Architecture

Federated Authorization Architecture

KIFP defines a formal protocol for identity-bound transaction authorization across sovereign jurisdictions. The architecture is designed so that biometric data never enters the protocol, authorization credentials expire within seconds, and every sovereign participant operates independent national infrastructure under their own authority.

Topology

Federation Architecture Overview

Federation architecture: Root Authority connected to three Sovereign Nodes, each connected to Edge Appliances

Core Primitives

KIFP defines three cryptographic primitives:

TTL: Persistent

Federated Identity Key (FIK)

A persistent identity anchor issued by the Root Authority of the enrolling jurisdiction. The FIK links a verified identity to a cryptographic key pair without containing or referencing biometric data. It establishes that an individual has been verified. It does not identify the individual by name, biometric, or any personally identifiable attribute.

TTL: 120 seconds

Retailer-Scoped Authorization Token (RSAT)
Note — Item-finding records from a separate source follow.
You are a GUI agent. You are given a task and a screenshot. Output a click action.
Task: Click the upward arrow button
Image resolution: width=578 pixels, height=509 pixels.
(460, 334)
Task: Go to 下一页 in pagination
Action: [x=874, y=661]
A single-transaction authorization credential with a maximum lifetime of 120 seconds. Each RSAT uses a fresh ephemeral key pair — generated for that transaction and destroyed immediately after use. Compromise of one RSAT affects exactly one transaction. There is no master key at the edge.

TTL: 60 seconds

Federated Identity Assertion (FIA)

A cross-jurisdictional authorization credential with a maximum lifetime of 60 seconds. FIAs enable an individual enrolled in one jurisdiction to transact in another under a bilateral federation agreement. FIAs are non-linkable by design — they cannot be used to track an individual across transactions or jurisdictions.

Sovereign Nodes

Each participating jurisdiction operates a Sovereign Node — the national gateway to the KIFP federation.

A Sovereign Node:

  • Authorizes all KIFP transactions within its jurisdiction
  • Enforces national governance policies
  • Issues identity credentials through the Root Authority
  • Exchanges federation assertions with peer nodes under bilateral agreement
  • Maintains revocation authority over all identities within its jurisdiction
  • Operates under national custody on sovereign soil

The Sovereign Node is national infrastructure. KeyIdentity provides the protocol specification and certified software. The sovereign operates the node.

Edge Appliance Model

At the point of transaction, a certified hardware device performs biometric verification locally.

The Edge Appliance:

  • Verifies the individual's face against a locally stored encrypted template
  • Never transmits biometric data over any network
  • Requests authorization from the Sovereign Node upon successful verification
  • Destroys the transaction signing key after each use
  • Self-destructs all cryptographic material if physically tampered with

No biometric data leaves the device. This is a hardware-enforced property. The biometric processing pipeline runs inside the device's secure enclave, which has no network stack. The hardware does not provide a path for biometric data to leave the device.

Trust Chain

Root Authority
    Hardware Security Module — Guardian-governed, threshold-protected
        |
        +-- Sovereign Node
        |       National gateway — sovereign-operated, policy-enforced
        |           |
        |           +-- Edge Appliance
        |           |       Local biometric verification — no data transmission
        |           |           |
        |           |           +-- RSAT — 120-second, single-transaction, ephemeral key
        |           |
        |           +-- FIA — 60-second, cross-sovereign, non-linkable
        |
        +-- Revocation authority — top-down, auditable at every level

Every element of the trust chain traces back to a hardware security module protected by threshold cryptography. The chain is hierarchical, auditable, and revocable at every level.